Re: [PATCH v2 2/2] sched/core: Avoid unnecessary update in tg_set_cfs_bandwidth
From: Benjamin Segall
Date: Tue Jul 23 2024 - 21:27:20 EST
Chuyi Zhou <zhouchuyi@xxxxxxxxxxxxx> writes:
> In the kubernetes production environment, we have observed a high
> frequency of writes to cpu.max, approximately every 2~4 seconds for each
> cgroup, with the same value being written each time. This can result in
> unnecessary overhead, especially on machines with a large number of CPUs
> and cgroups.
>
> This is because kubelet and runc attempt to persist resource
> configurations through frequent updates with same value in this manner.

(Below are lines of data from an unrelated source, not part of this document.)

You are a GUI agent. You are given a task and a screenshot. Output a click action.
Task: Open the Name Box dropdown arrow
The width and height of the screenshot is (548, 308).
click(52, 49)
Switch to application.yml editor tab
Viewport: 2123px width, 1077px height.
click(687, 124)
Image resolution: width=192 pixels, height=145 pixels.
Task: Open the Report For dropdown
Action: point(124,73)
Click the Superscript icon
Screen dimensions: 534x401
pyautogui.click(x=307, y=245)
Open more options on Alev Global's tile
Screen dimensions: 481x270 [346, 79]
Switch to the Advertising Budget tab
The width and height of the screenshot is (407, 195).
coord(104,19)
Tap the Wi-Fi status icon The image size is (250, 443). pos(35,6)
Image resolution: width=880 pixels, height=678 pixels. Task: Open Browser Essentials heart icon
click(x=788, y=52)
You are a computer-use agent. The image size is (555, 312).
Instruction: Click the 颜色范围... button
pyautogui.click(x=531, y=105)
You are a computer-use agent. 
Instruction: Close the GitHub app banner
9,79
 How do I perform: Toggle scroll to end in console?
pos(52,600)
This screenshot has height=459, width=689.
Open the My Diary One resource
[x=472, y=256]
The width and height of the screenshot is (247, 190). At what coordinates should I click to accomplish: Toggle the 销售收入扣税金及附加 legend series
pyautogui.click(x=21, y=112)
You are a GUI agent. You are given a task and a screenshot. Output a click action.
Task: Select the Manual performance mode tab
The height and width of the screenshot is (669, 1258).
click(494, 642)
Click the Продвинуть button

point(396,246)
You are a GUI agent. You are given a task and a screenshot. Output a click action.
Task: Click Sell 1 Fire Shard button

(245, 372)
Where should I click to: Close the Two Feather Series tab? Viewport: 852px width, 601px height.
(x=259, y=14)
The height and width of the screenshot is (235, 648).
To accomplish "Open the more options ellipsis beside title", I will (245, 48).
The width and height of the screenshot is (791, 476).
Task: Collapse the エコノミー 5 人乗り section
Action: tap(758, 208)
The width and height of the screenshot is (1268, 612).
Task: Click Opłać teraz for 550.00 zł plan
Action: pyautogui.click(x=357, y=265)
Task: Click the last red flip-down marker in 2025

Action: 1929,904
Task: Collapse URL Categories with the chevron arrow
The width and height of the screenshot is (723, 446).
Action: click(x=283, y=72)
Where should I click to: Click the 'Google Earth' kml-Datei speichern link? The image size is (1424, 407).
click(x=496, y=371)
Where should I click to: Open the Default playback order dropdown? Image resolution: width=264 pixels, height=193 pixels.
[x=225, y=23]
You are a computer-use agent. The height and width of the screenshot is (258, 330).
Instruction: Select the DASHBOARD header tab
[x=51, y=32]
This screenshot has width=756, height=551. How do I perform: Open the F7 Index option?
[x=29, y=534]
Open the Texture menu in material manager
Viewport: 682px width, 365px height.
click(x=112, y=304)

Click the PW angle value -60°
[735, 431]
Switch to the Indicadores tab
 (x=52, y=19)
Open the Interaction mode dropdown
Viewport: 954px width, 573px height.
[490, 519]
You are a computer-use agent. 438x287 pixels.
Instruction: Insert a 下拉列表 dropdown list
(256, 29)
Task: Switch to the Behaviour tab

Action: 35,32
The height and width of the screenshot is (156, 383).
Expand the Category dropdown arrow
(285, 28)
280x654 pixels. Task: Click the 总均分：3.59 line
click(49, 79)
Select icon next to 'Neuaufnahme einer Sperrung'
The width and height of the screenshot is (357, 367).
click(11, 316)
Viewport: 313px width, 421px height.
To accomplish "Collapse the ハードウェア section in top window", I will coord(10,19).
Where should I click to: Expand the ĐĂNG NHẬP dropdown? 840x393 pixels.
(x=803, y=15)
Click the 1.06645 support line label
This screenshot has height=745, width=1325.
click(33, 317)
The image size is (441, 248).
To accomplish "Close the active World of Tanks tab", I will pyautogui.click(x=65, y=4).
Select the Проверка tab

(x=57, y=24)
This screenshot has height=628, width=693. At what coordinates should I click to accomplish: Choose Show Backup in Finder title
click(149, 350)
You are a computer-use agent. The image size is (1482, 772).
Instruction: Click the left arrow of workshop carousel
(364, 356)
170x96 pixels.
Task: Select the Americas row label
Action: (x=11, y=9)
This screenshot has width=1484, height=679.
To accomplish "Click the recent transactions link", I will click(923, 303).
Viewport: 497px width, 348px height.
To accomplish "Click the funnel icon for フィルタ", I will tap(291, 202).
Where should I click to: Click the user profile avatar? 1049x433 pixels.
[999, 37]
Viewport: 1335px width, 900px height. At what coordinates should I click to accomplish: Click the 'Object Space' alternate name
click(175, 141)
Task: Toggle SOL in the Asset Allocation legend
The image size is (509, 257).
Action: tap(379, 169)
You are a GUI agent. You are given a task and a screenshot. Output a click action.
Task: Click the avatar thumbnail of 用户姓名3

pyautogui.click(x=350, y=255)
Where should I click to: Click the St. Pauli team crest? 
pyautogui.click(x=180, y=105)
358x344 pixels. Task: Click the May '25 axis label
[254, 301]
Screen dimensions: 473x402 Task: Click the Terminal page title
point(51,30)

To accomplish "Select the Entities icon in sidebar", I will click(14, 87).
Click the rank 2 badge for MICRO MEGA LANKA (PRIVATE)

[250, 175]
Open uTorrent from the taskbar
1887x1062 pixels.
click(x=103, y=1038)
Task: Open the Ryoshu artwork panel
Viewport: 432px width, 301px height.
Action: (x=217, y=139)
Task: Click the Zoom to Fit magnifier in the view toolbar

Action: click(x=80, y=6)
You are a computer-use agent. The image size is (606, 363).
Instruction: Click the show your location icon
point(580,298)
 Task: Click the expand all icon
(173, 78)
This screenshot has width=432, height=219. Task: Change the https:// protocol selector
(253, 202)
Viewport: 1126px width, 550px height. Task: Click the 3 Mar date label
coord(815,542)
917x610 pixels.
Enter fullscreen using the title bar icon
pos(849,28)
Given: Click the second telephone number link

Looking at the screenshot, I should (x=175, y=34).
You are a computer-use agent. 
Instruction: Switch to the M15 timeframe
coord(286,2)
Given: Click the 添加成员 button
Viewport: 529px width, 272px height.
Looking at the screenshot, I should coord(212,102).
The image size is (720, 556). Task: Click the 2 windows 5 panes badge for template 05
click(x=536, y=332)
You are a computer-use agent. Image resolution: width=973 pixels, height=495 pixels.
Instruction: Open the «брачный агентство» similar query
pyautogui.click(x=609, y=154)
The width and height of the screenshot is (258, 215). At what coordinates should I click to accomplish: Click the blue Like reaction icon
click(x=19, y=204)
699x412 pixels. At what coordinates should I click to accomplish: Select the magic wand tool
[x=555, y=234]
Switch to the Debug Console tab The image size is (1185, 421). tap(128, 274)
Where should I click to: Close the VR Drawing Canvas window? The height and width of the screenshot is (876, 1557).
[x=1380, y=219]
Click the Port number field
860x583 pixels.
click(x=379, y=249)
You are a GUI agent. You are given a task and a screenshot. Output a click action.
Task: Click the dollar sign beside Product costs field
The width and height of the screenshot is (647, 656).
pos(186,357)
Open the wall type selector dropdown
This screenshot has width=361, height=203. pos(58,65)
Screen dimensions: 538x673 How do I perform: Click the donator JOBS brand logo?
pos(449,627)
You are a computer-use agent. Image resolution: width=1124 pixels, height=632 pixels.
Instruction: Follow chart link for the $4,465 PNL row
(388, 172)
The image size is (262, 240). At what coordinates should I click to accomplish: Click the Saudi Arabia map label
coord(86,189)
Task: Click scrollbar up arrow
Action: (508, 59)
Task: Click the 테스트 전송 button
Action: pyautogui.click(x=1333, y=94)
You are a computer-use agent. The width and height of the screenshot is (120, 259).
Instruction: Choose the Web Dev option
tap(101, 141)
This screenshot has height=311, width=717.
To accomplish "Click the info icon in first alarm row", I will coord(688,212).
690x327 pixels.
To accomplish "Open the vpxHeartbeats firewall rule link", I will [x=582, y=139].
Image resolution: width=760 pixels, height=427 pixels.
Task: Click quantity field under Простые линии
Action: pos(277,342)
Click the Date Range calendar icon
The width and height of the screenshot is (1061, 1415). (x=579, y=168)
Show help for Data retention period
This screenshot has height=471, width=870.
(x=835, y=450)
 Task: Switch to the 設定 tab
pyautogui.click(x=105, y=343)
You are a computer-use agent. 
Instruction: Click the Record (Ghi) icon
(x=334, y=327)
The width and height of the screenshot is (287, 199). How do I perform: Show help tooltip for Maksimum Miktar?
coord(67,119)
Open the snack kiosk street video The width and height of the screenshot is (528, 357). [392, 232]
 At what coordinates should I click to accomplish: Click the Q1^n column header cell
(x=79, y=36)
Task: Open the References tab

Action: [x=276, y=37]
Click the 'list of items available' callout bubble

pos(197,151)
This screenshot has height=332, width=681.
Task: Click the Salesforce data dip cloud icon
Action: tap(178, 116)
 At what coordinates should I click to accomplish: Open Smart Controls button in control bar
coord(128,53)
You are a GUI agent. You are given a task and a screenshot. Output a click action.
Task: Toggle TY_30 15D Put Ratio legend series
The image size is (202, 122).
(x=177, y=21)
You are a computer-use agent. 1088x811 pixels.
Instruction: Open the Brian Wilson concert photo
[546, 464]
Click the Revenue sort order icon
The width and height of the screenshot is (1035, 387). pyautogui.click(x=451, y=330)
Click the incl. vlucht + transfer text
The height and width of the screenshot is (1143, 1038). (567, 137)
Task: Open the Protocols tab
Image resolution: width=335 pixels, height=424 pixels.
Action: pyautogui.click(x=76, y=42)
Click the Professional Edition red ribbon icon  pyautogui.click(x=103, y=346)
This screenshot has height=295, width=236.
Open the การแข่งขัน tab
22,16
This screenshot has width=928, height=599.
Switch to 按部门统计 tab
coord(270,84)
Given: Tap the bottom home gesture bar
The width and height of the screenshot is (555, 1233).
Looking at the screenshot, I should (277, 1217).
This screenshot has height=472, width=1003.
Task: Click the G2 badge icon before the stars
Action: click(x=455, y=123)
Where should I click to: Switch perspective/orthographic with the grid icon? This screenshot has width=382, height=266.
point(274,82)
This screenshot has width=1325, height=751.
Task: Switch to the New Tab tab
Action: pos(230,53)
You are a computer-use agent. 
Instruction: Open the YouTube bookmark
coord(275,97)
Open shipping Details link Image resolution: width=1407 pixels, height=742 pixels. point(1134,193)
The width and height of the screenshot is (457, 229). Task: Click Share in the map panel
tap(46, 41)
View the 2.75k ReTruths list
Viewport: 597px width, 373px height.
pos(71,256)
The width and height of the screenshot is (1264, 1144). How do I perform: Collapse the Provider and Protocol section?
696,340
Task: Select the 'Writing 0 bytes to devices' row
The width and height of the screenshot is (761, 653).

> While optimizations can be made to kubelet and runc to avoid such
> overhead(e.g. check the current value of cpu request/limit before writing
> to cpu.max), it is still worth to bail out from tg_set_cfs_bandwidth() if
> we attempt to update with the same value.
>
> Signed-off-by: Chuyi Zhou <zhouchuyi@xxxxxxxxxxxxx>
Reviewed-by: Ben Segall <bsegall@xxxxxxxxxx>
> ---
> kernel/sched/core.c | 3 +++
> 1 file changed, 3 insertions(+)
>
> diff --git a/kernel/sched/core.c b/kernel/sched/core.c
> index 7720d34bd71b..0cc564f45511 100644
> --- a/kernel/sched/core.c
> +++ b/kernel/sched/core.c
> @@ -9090,6 +9090,9 @@ static int tg_set_cfs_bandwidth(struct task_group *tg, u64 period, u64 quota,
> guard(cpus_read_lock)();
> guard(mutex)(&cfs_constraints_mutex);
>
> + if (cfs_b->period == ns_to_ktime(period) && cfs_b->quota == quota && cfs_b->burst == burst)
> + return 0;
> +
> ret = __cfs_schedulable(tg, period, quota);
> if (ret)
> return ret;